Directions: Reproduce the entries verbatim, starting at the line containing "Given: Open the" and stopping after the line containing "Looking at the". Omit the pictures from your answer.

Records:

□ □ □ □ □

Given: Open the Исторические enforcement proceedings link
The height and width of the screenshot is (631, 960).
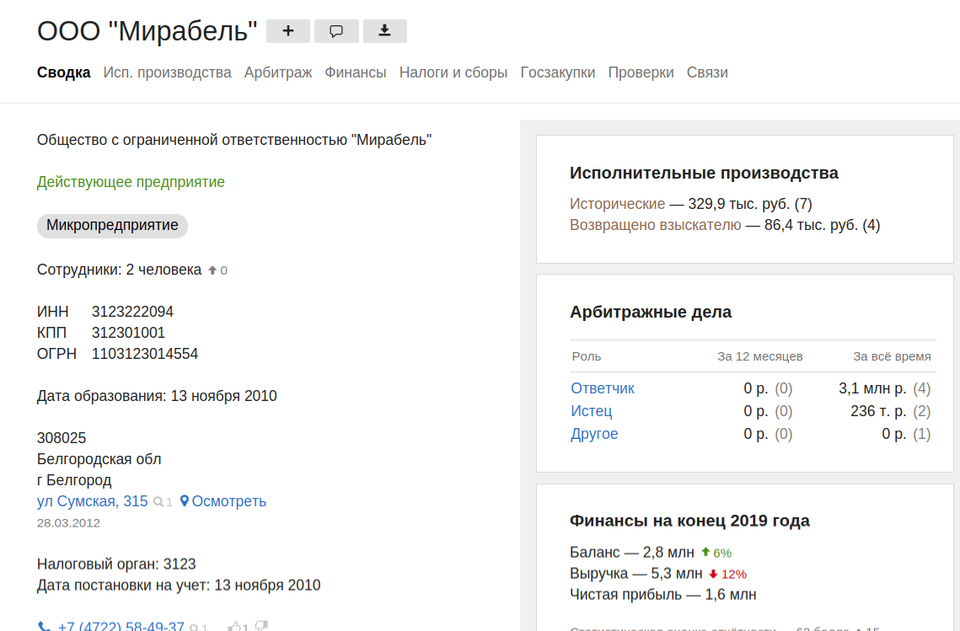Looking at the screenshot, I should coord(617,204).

□ □ □ □ □

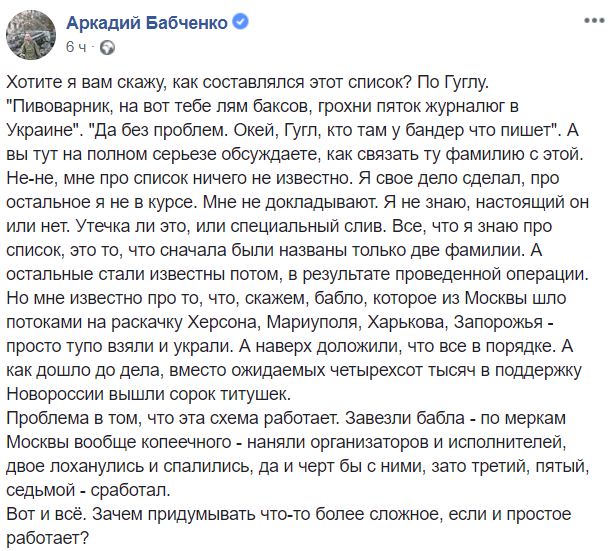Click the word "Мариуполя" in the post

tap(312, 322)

□ □ □ □ □

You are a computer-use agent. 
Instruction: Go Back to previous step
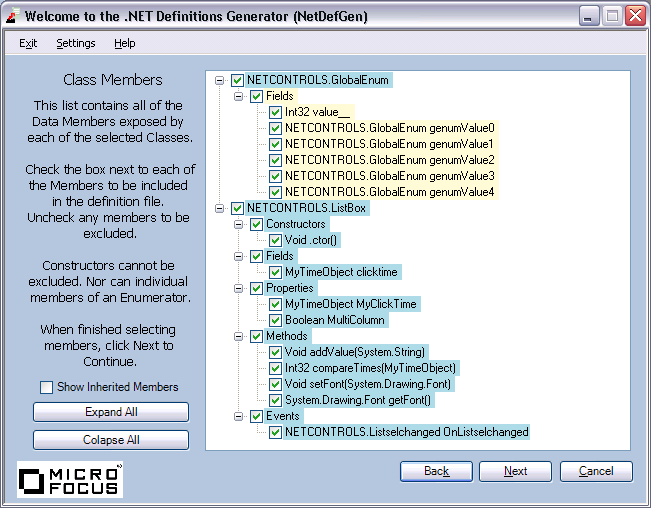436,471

□ □ □ □ □

Response to the exercise:
Given: Open the Исторические enforcement proceedings link
The height and width of the screenshot is (631, 960).
Looking at the screenshot, I should coord(617,204).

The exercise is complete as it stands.